» What the task requires: Could you pull out, word for word, the lines in the Collected data below from the line with "Tap the 818 Members counter" up to and including the line with "pos(826,334)"?

» Collected data:
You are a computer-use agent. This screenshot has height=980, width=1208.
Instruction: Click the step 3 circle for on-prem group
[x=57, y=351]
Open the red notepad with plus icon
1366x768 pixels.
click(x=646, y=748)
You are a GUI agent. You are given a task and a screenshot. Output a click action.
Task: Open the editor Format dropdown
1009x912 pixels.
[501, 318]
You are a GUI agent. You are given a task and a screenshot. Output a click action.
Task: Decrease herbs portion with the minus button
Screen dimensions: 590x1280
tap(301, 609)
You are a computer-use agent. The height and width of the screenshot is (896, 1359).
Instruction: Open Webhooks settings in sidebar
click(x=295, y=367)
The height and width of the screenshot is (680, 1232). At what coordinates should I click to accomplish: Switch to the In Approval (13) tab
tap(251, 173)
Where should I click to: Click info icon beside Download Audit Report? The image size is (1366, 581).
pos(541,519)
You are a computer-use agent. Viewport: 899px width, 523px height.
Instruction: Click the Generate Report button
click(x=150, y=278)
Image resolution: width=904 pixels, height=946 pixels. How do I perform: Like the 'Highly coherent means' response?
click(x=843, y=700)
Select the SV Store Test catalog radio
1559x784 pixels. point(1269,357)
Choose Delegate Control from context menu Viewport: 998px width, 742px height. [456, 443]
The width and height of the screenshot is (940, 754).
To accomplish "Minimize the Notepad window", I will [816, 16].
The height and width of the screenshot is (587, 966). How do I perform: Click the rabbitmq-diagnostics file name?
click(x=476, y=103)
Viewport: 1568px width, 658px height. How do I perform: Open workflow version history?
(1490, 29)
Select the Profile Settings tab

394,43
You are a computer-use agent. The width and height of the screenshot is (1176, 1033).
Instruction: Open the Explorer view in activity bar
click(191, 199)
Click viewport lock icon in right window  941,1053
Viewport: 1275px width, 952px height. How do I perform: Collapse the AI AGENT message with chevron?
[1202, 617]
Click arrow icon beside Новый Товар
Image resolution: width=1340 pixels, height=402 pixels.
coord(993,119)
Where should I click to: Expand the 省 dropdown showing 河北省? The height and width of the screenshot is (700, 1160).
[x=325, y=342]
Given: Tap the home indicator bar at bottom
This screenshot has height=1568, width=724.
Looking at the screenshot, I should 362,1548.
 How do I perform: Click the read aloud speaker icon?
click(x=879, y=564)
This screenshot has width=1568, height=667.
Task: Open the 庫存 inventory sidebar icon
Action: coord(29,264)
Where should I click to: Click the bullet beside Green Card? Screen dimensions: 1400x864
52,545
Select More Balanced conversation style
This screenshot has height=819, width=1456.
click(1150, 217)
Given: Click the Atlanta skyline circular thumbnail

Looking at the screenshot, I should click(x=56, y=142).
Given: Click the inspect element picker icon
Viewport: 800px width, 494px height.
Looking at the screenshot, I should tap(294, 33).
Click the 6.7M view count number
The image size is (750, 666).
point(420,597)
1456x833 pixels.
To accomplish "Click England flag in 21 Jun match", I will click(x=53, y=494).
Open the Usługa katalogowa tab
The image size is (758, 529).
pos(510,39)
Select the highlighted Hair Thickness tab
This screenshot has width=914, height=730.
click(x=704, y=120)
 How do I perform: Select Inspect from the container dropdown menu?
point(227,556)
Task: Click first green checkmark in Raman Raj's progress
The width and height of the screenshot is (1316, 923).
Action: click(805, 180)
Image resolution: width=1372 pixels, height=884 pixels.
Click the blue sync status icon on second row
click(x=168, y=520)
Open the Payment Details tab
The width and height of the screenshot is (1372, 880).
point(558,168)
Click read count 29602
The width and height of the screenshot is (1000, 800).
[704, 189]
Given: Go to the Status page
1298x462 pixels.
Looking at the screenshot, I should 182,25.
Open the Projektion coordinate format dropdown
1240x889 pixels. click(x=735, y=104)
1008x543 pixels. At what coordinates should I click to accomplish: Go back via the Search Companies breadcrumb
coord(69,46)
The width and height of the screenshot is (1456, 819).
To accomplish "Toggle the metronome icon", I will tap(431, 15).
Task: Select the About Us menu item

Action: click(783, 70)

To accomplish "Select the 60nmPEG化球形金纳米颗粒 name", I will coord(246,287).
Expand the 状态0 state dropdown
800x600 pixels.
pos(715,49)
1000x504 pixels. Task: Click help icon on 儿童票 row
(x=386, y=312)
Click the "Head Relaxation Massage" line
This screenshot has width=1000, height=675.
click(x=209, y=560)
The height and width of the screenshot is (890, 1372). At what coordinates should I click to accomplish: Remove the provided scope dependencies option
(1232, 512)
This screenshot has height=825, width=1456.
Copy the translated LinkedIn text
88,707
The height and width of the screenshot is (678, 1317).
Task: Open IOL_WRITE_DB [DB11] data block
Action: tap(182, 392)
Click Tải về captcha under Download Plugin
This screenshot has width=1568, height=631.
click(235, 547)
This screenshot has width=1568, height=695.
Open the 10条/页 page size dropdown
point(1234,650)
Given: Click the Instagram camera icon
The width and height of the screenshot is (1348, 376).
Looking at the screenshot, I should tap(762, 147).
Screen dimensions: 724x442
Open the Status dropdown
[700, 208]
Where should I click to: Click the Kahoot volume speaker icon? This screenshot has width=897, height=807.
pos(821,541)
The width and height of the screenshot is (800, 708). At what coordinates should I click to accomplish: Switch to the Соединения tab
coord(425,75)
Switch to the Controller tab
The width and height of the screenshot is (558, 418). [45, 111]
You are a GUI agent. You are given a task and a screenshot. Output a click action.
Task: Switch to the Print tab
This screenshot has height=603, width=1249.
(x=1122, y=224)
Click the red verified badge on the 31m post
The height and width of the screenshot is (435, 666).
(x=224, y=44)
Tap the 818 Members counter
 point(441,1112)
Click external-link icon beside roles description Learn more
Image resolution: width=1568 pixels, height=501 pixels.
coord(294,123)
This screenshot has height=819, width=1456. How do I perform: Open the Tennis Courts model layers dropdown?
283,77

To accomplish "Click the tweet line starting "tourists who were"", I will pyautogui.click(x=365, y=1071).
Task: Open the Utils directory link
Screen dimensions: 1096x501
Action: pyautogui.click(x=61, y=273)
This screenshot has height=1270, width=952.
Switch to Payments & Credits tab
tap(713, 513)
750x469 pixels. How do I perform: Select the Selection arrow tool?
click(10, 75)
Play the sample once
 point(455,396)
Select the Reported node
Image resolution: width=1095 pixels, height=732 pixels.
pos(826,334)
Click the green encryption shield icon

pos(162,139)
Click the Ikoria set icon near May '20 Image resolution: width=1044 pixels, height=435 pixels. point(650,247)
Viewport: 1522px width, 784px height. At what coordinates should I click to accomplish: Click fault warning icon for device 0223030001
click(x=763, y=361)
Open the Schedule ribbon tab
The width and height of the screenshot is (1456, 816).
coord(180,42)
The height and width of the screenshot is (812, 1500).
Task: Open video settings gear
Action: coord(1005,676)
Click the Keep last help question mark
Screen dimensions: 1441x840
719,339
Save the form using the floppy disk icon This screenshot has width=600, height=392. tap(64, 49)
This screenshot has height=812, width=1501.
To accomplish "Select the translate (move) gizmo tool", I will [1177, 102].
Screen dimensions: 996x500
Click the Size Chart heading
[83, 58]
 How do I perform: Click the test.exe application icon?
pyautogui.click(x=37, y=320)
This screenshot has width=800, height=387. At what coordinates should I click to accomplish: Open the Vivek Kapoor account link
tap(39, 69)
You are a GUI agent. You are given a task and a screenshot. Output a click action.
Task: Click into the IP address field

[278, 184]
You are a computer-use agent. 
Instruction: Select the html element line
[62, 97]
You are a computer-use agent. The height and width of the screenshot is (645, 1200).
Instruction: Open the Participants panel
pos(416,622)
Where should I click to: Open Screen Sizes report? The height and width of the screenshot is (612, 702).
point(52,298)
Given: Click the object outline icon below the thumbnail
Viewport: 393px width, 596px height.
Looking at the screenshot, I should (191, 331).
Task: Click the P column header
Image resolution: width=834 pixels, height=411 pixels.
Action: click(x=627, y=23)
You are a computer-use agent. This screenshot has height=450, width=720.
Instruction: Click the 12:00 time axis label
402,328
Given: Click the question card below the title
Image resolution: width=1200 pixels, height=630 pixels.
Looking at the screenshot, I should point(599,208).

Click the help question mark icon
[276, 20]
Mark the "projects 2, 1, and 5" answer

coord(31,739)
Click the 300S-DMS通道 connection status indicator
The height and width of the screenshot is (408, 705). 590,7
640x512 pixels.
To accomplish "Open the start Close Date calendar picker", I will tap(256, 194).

» Task result:
Tap the 818 Members counter
 point(441,1112)
Click external-link icon beside roles description Learn more
Image resolution: width=1568 pixels, height=501 pixels.
coord(294,123)
This screenshot has height=819, width=1456. How do I perform: Open the Tennis Courts model layers dropdown?
283,77

To accomplish "Click the tweet line starting "tourists who were"", I will pyautogui.click(x=365, y=1071).
Task: Open the Utils directory link
Screen dimensions: 1096x501
Action: pyautogui.click(x=61, y=273)
This screenshot has height=1270, width=952.
Switch to Payments & Credits tab
tap(713, 513)
750x469 pixels. How do I perform: Select the Selection arrow tool?
click(10, 75)
Play the sample once
 point(455,396)
Select the Reported node
Image resolution: width=1095 pixels, height=732 pixels.
pos(826,334)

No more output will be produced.